ABOUT THIS TASK ::
A single figure is wanted: the count of lines below containing the string "agent".

PROVIDED INFORMATION ::
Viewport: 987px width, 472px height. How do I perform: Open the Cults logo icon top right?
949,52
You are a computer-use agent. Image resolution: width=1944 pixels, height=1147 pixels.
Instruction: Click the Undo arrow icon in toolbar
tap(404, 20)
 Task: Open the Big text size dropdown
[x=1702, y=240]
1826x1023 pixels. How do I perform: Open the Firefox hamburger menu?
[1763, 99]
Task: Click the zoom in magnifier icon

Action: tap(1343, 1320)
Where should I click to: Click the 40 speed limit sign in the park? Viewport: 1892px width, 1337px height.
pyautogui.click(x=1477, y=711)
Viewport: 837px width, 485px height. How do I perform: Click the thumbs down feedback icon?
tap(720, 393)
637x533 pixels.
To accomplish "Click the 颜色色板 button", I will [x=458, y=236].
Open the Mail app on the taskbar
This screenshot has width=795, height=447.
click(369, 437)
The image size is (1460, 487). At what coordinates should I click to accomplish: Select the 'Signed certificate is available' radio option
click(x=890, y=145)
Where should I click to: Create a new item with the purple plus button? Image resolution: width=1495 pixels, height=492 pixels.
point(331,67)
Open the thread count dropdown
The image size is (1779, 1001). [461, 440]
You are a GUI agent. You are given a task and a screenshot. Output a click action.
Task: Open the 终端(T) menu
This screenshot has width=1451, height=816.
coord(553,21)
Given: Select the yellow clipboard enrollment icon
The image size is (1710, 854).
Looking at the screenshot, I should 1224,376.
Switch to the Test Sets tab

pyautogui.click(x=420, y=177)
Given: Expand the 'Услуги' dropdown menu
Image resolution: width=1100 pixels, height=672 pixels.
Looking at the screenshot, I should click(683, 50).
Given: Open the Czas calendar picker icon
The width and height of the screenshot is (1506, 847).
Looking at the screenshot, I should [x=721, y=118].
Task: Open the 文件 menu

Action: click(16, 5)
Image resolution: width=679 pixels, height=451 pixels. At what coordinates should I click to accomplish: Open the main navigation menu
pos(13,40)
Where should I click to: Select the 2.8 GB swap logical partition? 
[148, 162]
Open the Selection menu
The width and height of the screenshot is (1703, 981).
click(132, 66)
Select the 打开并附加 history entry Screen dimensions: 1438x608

EXERCISE SOLUTION ::
2